NEW YORK (Reuters Health) – A newly developed assay that rapidly detects Zika virus and can be implemented in a mobile suitcase laboratory could facilitate testing of pregnant women in rural and low-resource settings, researchers say.
Dr. Ahmed Abd El Wahed of Georg-August-University in Goettingen, Lower Saxony, Germany, told Reuters Health, “Currently Dengue, Zika and Chikungunya viruses represent a global threat. The clinical picture of the three diseases is similar, and the same mosquito vector is involved in the transmission cycle.”
“Differentiating between them is of great importance,” he said by email, “as supportive treatment differs and the identification of any of the three viruses prompts implementation of control measures to avoid spreading an outbreak.”

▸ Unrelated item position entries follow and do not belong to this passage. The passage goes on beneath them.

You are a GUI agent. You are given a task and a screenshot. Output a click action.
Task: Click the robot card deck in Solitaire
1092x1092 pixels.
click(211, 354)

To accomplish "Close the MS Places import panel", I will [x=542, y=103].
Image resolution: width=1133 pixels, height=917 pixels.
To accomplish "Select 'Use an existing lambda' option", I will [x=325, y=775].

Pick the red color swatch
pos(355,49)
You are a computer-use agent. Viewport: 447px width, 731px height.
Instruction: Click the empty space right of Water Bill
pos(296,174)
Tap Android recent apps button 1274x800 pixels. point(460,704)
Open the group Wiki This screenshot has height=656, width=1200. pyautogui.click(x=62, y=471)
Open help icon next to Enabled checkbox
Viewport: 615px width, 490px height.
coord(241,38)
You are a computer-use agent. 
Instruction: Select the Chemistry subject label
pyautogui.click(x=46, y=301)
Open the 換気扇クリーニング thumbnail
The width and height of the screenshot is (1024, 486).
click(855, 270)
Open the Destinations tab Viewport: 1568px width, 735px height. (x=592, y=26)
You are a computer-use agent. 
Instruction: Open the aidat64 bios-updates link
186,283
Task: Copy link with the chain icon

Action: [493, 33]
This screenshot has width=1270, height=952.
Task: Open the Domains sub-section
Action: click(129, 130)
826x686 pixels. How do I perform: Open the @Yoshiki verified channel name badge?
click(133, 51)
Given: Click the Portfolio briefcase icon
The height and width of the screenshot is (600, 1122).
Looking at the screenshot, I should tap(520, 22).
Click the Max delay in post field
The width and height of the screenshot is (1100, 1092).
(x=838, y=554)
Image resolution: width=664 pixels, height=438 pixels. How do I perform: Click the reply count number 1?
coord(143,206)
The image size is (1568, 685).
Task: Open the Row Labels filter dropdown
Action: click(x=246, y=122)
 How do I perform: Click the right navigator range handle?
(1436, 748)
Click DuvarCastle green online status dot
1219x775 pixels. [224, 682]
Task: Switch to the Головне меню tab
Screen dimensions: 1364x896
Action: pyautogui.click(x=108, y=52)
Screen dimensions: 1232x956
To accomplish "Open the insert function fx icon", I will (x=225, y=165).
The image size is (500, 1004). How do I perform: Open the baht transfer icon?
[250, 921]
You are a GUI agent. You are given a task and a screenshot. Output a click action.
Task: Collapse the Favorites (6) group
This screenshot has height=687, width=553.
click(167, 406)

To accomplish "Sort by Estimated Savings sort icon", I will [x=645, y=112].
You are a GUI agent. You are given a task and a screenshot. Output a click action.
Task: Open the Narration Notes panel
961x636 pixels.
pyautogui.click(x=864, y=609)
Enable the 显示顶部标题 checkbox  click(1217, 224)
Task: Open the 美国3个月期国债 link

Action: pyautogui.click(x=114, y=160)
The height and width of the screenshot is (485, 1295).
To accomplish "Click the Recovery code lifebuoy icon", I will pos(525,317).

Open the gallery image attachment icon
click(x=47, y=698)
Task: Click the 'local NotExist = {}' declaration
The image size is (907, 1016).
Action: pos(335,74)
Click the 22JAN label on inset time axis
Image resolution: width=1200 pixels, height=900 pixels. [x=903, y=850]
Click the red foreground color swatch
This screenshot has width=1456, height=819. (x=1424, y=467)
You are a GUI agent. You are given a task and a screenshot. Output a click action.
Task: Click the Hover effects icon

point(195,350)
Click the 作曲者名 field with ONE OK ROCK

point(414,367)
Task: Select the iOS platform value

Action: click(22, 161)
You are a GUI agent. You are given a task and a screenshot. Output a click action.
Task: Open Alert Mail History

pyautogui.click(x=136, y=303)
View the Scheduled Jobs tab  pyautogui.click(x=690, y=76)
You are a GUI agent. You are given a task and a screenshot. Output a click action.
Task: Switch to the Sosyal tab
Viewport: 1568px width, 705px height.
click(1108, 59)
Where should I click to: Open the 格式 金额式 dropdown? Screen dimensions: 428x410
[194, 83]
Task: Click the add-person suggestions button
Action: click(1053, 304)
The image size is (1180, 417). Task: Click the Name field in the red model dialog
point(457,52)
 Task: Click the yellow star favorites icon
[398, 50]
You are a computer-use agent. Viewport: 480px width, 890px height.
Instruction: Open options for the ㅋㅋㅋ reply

As reported in PLOS Currents: Outbreaks, Dr. El Wahed and colleagues developed an isothermal recombinase polymerase amplification assay (RTRPA), which they tested using 25 positive and nine negative urine samples collected during the Zika virus epidemic in Tuparetama, Brazil.
The RTRPA identified 23/25 positive (sensitivity, 92%) and 9/9 negative (specificity, 100%) samples. No cross reactivity was observed with Dengue, West Nile, Yellow Fever, tick-borne encephalitis, Japanese encephalitis, Rift Valley Fever and Chikungunya.
“The result was obtained in a maximum of 15 minutes,” Dr. El Wahed said. “Moreover, the assay … was implemented in a mobile suitcase laboratory (62x49x30 cm) containing all reagents and equipment for the detection of Zika, Dengue and Chikungunya viruses, and … operated by a solar-powered battery.”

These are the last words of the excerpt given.